[[ EXCERPT, beginning ]]

What a blood plasma-for-profit clinic means for public health care
[ http://www.macleans.ca/society/what-a-b ... eath-care/ ]
The federal government has quietly approved a plasma-for-profit clinic in Saskatoon, drawing fiery criticism from politicians, scientists and patients
Anne Kingston January 14, 2017
Three days before Christmas 2016, jingly seasonal music fills the air at Canadian Plasma Resources (CPR) in Saskatoon, located in a non-descript building in a quiet industrial stretch. In one direction, a strip of pawn shops; in the other, the Saskatchewan Polytechnic. Prospective donors are greeted by an artificial Christmas tree, a Purell dispenser and screening restrictions: medications they can’t be taking, that they must be between 17 and 61 years of age and weigh at least 50 kg. They’ll need SIN documentation, proof of a current fixed address, and government-issued photo ID. A young man is filling out a 42-question donor form, with queries from “At any time since 1977, have you received money or drugs for sex?” to “Are you aware of a diagnosis of Creutzfeldt-Jakob disease among any of your blood relatives (parent, child, sibling)?” Another 21 questions will be reviewed during a nurse’s examination.
Inside, the plasmapheresis room betrays no hint of holiday bustle: only four of 34 reclining chairs are occupied—three women and a man, all middle-aged. A TV plays overhead as straw-coloured plasma courses through tubes. A staff member ferries plastic containers filled with the golden liquid—the protein- and antibody-rich component remaining after white and red blood cells, platelets and other cellular components are removed—to the back for processing and freezing. For their time, typically an hour and a half, donors receive a $25 Visa gift certificate—or they can donate that amount to a charity for a tax receipt. Unlike full blood, which can be donated every two months (three for women), plasma can be given weekly. Frequent CPR donors are eligible for bonuses; “Super Hero Rewards” members qualify for monthly draws with quarterly draws for “silver” and “gold” donors with “prizes valued at over $2,000.” CPR’s recruitment techniques include social media and ads in university bathrooms. The location now has 800 registered donors, only 30 per cent of their 2,500-donor target, says CEO Barzin Bahardoust.

[[ EXCERPT, end ]]
[[ ENTRIES SHOWN, beginning ]]

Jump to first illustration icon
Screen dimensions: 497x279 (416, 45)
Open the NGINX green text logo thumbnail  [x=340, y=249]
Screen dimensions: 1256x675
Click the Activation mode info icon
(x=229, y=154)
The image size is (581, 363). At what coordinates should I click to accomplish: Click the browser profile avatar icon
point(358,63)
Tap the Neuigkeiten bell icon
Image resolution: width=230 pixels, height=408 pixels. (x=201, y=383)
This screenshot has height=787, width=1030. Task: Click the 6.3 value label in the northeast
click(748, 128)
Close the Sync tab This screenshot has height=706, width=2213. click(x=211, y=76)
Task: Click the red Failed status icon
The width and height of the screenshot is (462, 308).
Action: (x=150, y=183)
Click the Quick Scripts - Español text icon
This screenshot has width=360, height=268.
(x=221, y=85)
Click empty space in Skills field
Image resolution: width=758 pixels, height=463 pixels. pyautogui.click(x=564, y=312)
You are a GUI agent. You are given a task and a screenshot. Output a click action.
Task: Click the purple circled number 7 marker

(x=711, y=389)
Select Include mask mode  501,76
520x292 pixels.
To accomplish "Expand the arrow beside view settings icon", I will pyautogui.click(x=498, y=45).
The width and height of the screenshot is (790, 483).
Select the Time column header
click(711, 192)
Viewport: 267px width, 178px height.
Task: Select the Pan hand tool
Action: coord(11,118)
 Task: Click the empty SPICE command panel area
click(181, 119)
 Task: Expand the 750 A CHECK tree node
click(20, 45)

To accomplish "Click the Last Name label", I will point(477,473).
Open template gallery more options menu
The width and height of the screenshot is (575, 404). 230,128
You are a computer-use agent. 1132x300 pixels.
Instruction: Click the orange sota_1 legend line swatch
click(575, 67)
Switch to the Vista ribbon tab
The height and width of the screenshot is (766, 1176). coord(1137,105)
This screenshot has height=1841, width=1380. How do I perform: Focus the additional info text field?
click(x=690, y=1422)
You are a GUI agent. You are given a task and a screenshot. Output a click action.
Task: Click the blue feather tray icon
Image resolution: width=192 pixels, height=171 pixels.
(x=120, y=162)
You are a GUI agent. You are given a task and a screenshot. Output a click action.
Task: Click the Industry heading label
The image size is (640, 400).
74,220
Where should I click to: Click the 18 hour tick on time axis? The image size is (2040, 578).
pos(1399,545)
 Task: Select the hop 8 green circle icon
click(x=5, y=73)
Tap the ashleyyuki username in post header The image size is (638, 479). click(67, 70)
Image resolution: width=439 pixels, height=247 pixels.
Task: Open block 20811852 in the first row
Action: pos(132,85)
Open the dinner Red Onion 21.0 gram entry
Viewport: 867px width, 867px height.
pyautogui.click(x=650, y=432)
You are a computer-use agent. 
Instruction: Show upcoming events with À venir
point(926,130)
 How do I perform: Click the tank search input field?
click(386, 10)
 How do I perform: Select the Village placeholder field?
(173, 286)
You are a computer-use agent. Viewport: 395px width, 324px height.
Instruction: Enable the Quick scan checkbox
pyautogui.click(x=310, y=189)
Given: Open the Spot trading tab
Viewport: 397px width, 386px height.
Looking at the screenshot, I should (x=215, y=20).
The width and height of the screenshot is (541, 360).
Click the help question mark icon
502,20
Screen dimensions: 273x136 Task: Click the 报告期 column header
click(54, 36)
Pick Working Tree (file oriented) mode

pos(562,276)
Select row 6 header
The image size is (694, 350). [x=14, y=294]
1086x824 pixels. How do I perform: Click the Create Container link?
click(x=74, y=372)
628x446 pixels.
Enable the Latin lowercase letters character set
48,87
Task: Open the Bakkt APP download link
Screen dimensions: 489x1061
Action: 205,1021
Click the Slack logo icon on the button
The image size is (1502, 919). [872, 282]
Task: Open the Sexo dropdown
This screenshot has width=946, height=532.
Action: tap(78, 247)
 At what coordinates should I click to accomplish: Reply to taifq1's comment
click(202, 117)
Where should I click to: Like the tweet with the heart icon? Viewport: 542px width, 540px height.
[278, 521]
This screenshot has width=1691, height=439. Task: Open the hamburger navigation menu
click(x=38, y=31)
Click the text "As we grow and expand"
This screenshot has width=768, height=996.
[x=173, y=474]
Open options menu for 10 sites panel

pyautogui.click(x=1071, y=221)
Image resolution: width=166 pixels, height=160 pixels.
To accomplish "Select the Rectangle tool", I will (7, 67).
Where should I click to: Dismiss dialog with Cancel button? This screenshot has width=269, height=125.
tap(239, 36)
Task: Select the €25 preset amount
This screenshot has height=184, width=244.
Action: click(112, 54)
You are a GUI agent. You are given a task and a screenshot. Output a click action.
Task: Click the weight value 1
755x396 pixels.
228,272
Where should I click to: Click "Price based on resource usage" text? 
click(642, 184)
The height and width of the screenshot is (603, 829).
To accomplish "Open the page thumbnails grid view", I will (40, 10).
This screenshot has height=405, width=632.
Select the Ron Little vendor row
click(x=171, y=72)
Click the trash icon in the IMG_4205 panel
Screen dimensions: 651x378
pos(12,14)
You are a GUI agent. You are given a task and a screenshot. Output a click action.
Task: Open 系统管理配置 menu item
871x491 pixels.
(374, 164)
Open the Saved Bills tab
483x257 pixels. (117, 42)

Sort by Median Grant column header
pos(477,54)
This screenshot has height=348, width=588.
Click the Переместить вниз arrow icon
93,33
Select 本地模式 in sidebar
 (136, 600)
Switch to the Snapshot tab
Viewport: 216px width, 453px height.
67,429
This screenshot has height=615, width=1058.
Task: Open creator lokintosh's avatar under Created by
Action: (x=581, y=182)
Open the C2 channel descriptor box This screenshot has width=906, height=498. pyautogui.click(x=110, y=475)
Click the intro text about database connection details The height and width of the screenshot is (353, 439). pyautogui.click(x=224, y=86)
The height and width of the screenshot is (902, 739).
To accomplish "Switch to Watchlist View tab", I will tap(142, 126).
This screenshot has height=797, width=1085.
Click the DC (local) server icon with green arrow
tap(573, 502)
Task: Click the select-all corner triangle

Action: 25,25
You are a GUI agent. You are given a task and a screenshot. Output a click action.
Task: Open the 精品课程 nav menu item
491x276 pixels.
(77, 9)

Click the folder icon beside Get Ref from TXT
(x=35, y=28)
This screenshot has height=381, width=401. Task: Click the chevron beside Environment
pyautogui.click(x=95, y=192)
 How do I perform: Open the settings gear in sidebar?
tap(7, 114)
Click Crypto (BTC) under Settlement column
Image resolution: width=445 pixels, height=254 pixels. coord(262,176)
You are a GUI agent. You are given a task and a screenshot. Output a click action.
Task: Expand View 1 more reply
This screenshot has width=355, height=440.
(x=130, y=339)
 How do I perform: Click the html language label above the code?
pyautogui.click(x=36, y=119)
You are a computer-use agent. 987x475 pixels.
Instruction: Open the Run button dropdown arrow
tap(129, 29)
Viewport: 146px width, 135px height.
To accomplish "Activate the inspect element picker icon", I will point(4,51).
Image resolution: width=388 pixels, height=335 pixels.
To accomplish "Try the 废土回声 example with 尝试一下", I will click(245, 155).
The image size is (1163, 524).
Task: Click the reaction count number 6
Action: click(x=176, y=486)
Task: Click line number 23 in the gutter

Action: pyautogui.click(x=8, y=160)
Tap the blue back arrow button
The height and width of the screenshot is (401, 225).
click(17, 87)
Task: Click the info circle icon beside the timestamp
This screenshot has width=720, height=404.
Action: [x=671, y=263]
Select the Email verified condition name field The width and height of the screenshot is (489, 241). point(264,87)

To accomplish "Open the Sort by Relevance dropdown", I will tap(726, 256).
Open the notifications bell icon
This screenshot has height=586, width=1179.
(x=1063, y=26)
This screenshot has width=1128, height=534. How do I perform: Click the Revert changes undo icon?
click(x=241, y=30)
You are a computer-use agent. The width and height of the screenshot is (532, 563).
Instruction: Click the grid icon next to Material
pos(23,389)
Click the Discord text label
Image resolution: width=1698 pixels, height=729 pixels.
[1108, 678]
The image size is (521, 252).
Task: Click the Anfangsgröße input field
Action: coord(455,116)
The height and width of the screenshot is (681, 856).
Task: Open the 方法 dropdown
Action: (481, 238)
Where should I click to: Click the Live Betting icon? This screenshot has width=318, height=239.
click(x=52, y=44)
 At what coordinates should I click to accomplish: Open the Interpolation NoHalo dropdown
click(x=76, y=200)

[[ ENTRIES SHOWN, end ]]

Answer these questions about the plasma clinic article:
1. What age range must prospective donors fall within?
2. How many reclining chairs are in the plasmapheresis room?
3. How many registered donors does the location now have?
Answer from the plasma clinic article alone and leave the listing aside.

1. Between 17 and 61 years of age.
2. 34.
3. 800.